◆ **What to produce**
Put the rows as a Markdown table, starting at the first row and ending at the one that contains "coord(287,116)". Use the columns Nr, for a running number, and Text, for the line itself, and leave out blank lines.

◆ **Recorded data**

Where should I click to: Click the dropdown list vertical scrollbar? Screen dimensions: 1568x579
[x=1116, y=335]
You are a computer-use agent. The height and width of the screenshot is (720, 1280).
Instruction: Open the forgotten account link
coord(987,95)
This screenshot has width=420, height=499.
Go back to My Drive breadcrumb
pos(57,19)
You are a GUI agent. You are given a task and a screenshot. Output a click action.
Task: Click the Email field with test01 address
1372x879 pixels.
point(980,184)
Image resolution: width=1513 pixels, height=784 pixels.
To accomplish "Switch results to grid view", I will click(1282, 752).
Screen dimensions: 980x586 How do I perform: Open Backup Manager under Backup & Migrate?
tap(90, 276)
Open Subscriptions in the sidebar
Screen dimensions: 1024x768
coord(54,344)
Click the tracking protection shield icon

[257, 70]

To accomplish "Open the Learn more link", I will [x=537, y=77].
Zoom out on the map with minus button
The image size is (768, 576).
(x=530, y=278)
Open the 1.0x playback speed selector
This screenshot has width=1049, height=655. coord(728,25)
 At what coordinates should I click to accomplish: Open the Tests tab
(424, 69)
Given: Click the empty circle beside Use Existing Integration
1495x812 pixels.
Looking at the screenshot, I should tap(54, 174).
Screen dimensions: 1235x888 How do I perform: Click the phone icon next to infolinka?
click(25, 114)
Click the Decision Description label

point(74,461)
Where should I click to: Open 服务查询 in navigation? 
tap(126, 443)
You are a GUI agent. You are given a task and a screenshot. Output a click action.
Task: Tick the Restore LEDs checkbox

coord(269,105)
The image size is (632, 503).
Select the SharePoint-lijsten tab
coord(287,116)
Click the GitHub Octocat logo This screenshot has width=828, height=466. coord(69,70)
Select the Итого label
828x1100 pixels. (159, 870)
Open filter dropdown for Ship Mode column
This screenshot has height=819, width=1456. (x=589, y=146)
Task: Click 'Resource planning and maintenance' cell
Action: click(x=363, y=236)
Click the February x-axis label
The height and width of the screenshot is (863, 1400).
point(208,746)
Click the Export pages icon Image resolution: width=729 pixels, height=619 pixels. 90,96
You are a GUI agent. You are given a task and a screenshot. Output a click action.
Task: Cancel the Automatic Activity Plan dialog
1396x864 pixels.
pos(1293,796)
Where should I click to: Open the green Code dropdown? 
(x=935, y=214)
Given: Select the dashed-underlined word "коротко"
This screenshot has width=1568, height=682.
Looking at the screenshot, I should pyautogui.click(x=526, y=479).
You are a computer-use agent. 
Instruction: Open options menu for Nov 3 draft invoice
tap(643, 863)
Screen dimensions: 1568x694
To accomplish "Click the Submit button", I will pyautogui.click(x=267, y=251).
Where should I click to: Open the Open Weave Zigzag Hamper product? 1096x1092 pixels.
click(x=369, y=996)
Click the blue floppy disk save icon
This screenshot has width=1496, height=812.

◆ **Task solution**
| Nr | Text |
|---|---|
| 1 | Where should I click to: Click the dropdown list vertical scrollbar? Screen dimensions: 1568x579 |
| 2 | [x=1116, y=335] |
| 3 | You are a computer-use agent. The height and width of the screenshot is (720, 1280). |
| 4 | Instruction: Open the forgotten account link |
| 5 | coord(987,95) |
| 6 | This screenshot has width=420, height=499. |
| 7 | Go back to My Drive breadcrumb |
| 8 | pos(57,19) |
| 9 | You are a GUI agent. You are given a task and a screenshot. Output a click action. |
| 10 | Task: Click the Email field with test01 address |
| 11 | 1372x879 pixels. |
| 12 | point(980,184) |
| 13 | Image resolution: width=1513 pixels, height=784 pixels. |
| 14 | To accomplish "Switch results to grid view", I will click(1282, 752). |
| 15 | Screen dimensions: 980x586 How do I perform: Open Backup Manager under Backup & Migrate? |
| 16 | tap(90, 276) |
| 17 | Open Subscriptions in the sidebar |
| 18 | Screen dimensions: 1024x768 |
| 19 | coord(54,344) |
| 20 | Click the tracking protection shield icon |
| 21 | [257, 70] |
| 22 | To accomplish "Open the Learn more link", I will [x=537, y=77]. |
| 23 | Zoom out on the map with minus button |
| 24 | The image size is (768, 576). |
| 25 | (x=530, y=278) |
| 26 | Open the 1.0x playback speed selector |
| 27 | This screenshot has width=1049, height=655. coord(728,25) |
| 28 |  At what coordinates should I click to accomplish: Open the Tests tab |
| 29 | (424, 69) |
| 30 | Given: Click the empty circle beside Use Existing Integration |
| 31 | 1495x812 pixels. |
| 32 | Looking at the screenshot, I should tap(54, 174). |
| 33 | Screen dimensions: 1235x888 How do I perform: Click the phone icon next to infolinka? |
| 34 | click(25, 114) |
| 35 | Click the Decision Description label |
| 36 | point(74,461) |
| 37 | Where should I click to: Open 服务查询 in navigation?  |
| 38 | tap(126, 443) |
| 39 | You are a GUI agent. You are given a task and a screenshot. Output a click action. |
| 40 | Task: Tick the Restore LEDs checkbox |
| 41 | coord(269,105) |
| 42 | The image size is (632, 503). |
| 43 | Select the SharePoint-lijsten tab |
| 44 | coord(287,116) |